#### Text shown
Foreword
Ann Honious, a historian for the National Park Service, has been
given the challenging assignment of writing yet another book about the
Wright brothers. The task was difficult because Wilbur and Orville
Wright were already about as well documented as anyone could be in their
era of history.
Early on, when the brothers began to work seriously on the problem of
flight, Octave Chanute encouraged them to keep careful records of what
they were doing. Mr. Chanute's recommendation merely strengthened a
predilection that was already there. Wilbur and Orville were careful and
methodical workers by nature, and fortunately they had an inherent
family trait of never throwing anything away if it had any conceivable
value.
So historians have available a huge treasure trove of notebooks,
journals, photographs, letters and personal memorabilia belonging to the
Wrights, as well as countless newspaper accounts and journal articles,
written by their contemporaries as the Wrights' fame spread. Succeeding
generations have added computer analog analyses, wind tunnel tests,
construction of replicas and other research studies to develop more
information about their lives and work.
########
#### Raw data
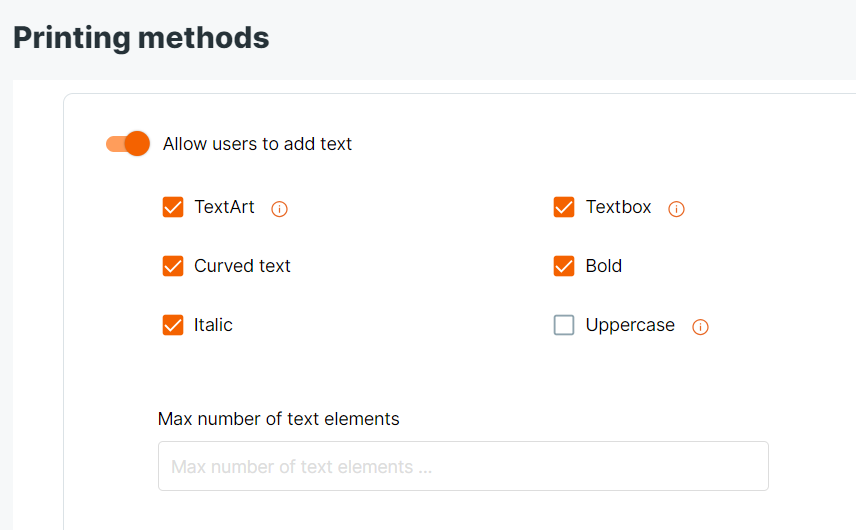The image size is (856, 530).
Task: Uncheck the Textbox checkbox box
Action: click(x=564, y=207)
########
- _Exercises to complete_
(1) In the foreword, who encouraged the Wright brothers to keep careful records of their work?
(2) Reproduce the foreword word for word from "Early on, when" to "lives and work.".
The listing comes from a different source than the foreword.

- _Outputs in order_
(1) Octave Chanute

(2)
Early on, when the brothers began to work seriously on the problem of
flight, Octave Chanute encouraged them to keep careful records of what
they were doing. Mr. Chanute's recommendation merely strengthened a
predilection that was already there. Wilbur and Orville were careful and
methodical workers by nature, and fortunately they had an inherent
family trait of never throwing anything away if it had any conceivable
value.
So historians have available a huge treasure trove of notebooks,
journals, photographs, letters and personal memorabilia belonging to the
Wrights, as well as countless newspaper accounts and journal articles,
written by their contemporaries as the Wrights' fame spread. Succeeding
generations have added computer analog analyses, wind tunnel tests,
construction of replicas and other research studies to develop more
information about their lives and work.